Graduate student Christine Leistner, who advises the Corps, said that about four years ago “we noticed that our community partners, especially the ones who serve children, needed more long-term volunteers. So we decided to form one program that serves kids because they need the same person to show up every week.

“We’re based on the idea that positive relationships with adults promote resilience in kids and communities,” Leistner said.

In addition to volunteering in the community, corps members tutor kids on campus with Operation Motivation, and go to the Martin Luther King Jr. Academy for Excellence twice a week for tutoring.

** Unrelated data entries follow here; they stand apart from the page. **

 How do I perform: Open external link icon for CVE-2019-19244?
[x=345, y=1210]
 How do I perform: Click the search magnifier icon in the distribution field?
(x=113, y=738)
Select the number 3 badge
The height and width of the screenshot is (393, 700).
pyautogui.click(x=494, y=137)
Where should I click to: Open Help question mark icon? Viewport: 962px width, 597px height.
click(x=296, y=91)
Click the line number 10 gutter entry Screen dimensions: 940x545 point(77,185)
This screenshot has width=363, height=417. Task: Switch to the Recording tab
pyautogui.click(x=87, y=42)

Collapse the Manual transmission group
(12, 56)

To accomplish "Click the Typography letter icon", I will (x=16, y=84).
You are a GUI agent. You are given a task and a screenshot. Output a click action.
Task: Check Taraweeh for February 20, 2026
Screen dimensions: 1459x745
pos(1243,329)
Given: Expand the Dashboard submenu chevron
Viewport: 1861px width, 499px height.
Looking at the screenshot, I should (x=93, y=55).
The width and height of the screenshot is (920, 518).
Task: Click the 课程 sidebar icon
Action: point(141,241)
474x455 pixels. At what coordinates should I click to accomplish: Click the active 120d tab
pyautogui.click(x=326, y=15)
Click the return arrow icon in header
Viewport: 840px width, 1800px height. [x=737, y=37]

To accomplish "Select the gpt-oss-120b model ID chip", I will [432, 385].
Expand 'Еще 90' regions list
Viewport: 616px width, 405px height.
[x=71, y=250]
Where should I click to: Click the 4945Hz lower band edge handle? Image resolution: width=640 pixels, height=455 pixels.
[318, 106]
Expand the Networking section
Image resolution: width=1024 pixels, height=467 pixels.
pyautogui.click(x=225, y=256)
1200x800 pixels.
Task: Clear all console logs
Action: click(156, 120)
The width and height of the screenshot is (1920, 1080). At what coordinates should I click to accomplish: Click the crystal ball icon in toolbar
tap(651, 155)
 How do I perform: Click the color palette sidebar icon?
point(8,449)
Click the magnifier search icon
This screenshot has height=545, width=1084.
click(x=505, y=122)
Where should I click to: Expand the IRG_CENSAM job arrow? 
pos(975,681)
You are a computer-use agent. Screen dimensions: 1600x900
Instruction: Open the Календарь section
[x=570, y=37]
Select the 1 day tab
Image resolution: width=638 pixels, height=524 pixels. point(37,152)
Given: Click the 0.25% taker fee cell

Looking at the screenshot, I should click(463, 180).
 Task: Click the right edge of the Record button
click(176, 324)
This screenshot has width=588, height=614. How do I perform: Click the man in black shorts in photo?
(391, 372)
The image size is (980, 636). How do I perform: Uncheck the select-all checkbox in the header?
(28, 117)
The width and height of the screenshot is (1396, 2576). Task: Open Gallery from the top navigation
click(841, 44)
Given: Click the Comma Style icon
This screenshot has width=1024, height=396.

Once students have done three semesters with the corps, they become site leaders and are eligible to earn one academic credit.

“It’s our way of giving them credit for awesome work they’re doing and hold them accountable,” Leistner said. “But the cool thing about it is the students end up wanting to do it multiple semesters because they get attached to the kids because they see the kids get attached to them.”

That’s true for Sydney Hill, a UK freshman from Ohio, who’s been coming to Kids Cafe all semester, and is helping Olivia Mess with her homework.

“I just love all the kids,” she said.

Right now, the Service Corps has about 60 students, but Leistner expects it to keep growing, especially with new programs, such as Running Forward, which mentors kids with physical activity.

The Service Corps students have three meetings a year with Leistner and other organizers to learn more about issues, such as poverty and racism, and to report back on how their service affects them.

“They say ‘this has changed my outlook on life and society,’” Leistner said. “It’s having some impact on their broader sense of the way things work and what they want to do with their lives.”

So many UK students come from so much privilege that it’s important they see that many others don’t share it, said UK’s Daniel White.

“These kids have shown me how to have more joy,” he said, “when sometimes I don’t cherish the things I have.”